Another case in point: The Atlantic's recent right-wing hire.
Describing a 2014 visit to the impoverished city of East St. Louis, Illinois, Williamson compared a black child to a “primate” and a “three-fifths-scale Snoop Dogg” before likening his own trip through Illinois to Marlow’s journey up the Congo River in Heart of Darkness, all within the space of a single paragraph. (He later denied, unconvincingly, that the three-fifths reference was a slavery joke.) In a column that same year about Orange Is the New Black actress Laverne Cox, Williamson compared trans people to voodoo doll worshippers. “Regardless of the question of whether he has had his genitals amputated, Cox is not a woman, but an effigy of a woman,” he wrote. He accused Bernie Sanders, a secular Jew, of leading a “nationalist-socialist movement” in a too-cute-by-half bid for rage clicks. And perhaps most notoriously, he once opined on Twitter that women who had abortions should be hanged. “I believe abortion should be treated like any other premeditated homicide,” he later clarified, in case anybody doubted his sincerity. “I’m torn on capital punishment generally; but treating abortion as homicide means what it means.”

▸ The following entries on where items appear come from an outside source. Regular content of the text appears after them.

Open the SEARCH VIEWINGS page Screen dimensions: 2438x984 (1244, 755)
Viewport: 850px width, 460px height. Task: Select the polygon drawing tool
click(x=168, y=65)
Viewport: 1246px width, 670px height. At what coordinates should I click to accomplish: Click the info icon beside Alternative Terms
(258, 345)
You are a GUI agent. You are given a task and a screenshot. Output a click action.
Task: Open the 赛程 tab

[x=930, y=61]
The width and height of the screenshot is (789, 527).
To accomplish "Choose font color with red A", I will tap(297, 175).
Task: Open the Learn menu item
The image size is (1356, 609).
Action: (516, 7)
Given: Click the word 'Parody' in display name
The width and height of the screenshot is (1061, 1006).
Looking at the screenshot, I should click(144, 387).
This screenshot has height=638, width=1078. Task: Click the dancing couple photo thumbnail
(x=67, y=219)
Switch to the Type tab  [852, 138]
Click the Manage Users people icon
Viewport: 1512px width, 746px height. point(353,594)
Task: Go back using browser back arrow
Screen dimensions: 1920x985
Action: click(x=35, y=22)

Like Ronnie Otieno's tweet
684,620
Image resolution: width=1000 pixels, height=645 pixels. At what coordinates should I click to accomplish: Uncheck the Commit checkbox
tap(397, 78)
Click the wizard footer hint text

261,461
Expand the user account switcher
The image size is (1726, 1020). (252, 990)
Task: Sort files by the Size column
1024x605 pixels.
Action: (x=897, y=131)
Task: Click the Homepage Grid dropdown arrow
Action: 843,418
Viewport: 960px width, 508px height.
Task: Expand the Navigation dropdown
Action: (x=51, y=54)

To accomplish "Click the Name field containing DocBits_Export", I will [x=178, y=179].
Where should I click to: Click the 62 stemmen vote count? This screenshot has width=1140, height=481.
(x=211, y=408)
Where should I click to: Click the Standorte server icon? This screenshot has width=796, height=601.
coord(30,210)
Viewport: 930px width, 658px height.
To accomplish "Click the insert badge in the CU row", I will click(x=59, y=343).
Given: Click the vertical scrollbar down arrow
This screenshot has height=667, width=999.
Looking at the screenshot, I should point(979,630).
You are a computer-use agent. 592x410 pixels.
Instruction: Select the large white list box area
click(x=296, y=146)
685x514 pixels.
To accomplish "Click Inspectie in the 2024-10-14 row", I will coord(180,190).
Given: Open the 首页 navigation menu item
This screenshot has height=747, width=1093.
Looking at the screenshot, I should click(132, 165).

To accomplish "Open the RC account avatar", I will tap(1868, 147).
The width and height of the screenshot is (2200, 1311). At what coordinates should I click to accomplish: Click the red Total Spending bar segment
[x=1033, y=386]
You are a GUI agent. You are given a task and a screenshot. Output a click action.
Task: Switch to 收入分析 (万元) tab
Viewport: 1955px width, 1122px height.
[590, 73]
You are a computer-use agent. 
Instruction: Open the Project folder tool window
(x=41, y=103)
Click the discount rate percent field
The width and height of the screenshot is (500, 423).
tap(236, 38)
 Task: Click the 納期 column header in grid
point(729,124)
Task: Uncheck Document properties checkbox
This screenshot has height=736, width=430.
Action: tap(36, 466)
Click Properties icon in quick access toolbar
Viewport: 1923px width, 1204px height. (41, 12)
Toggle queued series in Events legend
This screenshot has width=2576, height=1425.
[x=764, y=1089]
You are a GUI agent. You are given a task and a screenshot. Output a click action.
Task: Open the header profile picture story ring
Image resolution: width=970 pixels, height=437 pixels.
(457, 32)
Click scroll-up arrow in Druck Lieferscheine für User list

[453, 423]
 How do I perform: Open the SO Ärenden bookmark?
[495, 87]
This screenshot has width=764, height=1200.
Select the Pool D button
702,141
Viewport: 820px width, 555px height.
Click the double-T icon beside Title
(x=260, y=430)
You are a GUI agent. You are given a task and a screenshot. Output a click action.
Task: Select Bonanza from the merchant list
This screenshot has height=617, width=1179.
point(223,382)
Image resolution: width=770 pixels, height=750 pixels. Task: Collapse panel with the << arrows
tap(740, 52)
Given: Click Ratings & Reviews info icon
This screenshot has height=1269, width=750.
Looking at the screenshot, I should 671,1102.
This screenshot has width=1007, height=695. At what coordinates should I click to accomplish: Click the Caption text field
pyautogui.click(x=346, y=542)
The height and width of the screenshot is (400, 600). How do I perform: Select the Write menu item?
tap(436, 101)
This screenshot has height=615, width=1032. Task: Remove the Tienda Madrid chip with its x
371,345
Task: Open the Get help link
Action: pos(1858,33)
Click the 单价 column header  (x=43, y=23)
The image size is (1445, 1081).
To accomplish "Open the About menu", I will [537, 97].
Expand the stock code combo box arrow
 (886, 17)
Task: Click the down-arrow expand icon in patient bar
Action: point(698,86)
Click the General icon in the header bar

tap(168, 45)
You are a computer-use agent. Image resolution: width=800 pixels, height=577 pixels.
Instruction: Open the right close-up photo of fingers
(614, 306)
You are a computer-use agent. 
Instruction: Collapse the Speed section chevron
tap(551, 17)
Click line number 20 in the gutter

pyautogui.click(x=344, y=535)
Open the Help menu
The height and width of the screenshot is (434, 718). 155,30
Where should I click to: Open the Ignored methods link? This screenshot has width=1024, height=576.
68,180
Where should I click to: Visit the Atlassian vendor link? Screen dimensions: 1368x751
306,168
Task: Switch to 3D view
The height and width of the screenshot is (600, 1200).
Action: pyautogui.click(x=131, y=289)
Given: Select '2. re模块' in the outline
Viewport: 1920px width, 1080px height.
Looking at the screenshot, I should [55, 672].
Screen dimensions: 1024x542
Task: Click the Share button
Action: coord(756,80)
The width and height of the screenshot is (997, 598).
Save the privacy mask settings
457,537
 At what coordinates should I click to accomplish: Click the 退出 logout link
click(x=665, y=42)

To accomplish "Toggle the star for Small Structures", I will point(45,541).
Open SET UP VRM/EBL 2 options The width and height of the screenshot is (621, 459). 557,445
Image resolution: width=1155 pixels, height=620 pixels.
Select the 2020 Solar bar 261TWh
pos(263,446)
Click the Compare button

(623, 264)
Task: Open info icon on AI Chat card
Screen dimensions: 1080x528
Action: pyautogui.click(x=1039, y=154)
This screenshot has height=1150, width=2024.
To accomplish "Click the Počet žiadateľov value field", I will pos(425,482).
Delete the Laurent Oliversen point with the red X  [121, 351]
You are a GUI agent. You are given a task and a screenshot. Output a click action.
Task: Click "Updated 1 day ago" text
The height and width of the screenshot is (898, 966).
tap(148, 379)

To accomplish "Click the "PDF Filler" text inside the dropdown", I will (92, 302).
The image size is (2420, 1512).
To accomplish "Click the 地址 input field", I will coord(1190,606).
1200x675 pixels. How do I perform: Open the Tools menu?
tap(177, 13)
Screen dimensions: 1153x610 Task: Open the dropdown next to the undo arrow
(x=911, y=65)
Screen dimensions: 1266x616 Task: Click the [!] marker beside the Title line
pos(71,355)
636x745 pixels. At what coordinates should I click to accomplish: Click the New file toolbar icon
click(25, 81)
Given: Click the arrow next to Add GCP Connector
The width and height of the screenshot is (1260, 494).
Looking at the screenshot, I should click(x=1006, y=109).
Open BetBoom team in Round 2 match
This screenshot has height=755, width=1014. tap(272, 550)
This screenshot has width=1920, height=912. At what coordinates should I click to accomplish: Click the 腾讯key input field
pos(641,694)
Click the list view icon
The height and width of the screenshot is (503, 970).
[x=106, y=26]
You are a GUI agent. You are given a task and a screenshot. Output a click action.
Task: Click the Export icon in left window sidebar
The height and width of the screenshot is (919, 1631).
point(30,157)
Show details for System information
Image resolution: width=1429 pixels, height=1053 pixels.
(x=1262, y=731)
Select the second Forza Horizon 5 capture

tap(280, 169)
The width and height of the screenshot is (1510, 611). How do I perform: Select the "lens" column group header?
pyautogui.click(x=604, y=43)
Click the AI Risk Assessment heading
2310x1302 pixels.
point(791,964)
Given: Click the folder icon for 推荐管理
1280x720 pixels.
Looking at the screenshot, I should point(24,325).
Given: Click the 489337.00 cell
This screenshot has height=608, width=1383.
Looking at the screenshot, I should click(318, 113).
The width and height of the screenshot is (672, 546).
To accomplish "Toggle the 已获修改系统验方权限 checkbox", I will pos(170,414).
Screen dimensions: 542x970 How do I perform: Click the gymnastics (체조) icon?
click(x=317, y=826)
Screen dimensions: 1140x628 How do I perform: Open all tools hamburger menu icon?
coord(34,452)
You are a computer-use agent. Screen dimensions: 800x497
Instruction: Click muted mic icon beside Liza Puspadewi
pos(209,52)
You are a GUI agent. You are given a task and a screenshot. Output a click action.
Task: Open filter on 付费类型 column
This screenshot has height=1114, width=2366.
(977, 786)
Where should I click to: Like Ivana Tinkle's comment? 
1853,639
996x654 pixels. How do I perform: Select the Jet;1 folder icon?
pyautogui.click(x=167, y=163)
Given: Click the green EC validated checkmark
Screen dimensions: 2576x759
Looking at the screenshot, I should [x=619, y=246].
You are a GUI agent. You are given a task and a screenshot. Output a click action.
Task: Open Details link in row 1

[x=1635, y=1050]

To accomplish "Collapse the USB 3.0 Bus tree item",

[...] All of this makes Williamson, with his frequent sneer, dearth of empathy, and dicey treatment of race, a bit of a weird fit for the publication. He reacted to Black Lives Matter with an O’Reilly-esque rant about “race-hustling professionals” and black-on-black crime that I have a hard time picturing sharing space with a TNC essay.
So why did the Atlantic hire him? Goldberg and Ideas editor Yoni Appelbaum did not respond to my request for an interview, but it appears Williamson despises Donald Trump, and Never Trump conservatives have a lot of cachet these days among left-leaning media outlets that want to show a commitment to publishing a range of views.
Never Trumpers embody Never My Fault. They're in complete and utter denial about how the GOP getting into bed with the USA's reactionaries — the racists, the homophobes, the Religious Right, the xenophobes (and of course there's plenty of overlap) — for decades culminated in President Trump.
edited 29th Mar '18 6:47:05 PM by M84
Disgusted, but not surprised

It's not uncommon for teachers to have a "getting to know you" exercise, and those always involve personal details. Even if it's not part of an exercise, knowing minor details about their personal life is a good way to build trust. The teacher in question should be allowed to feel as open as she wants about the gender of her spouse.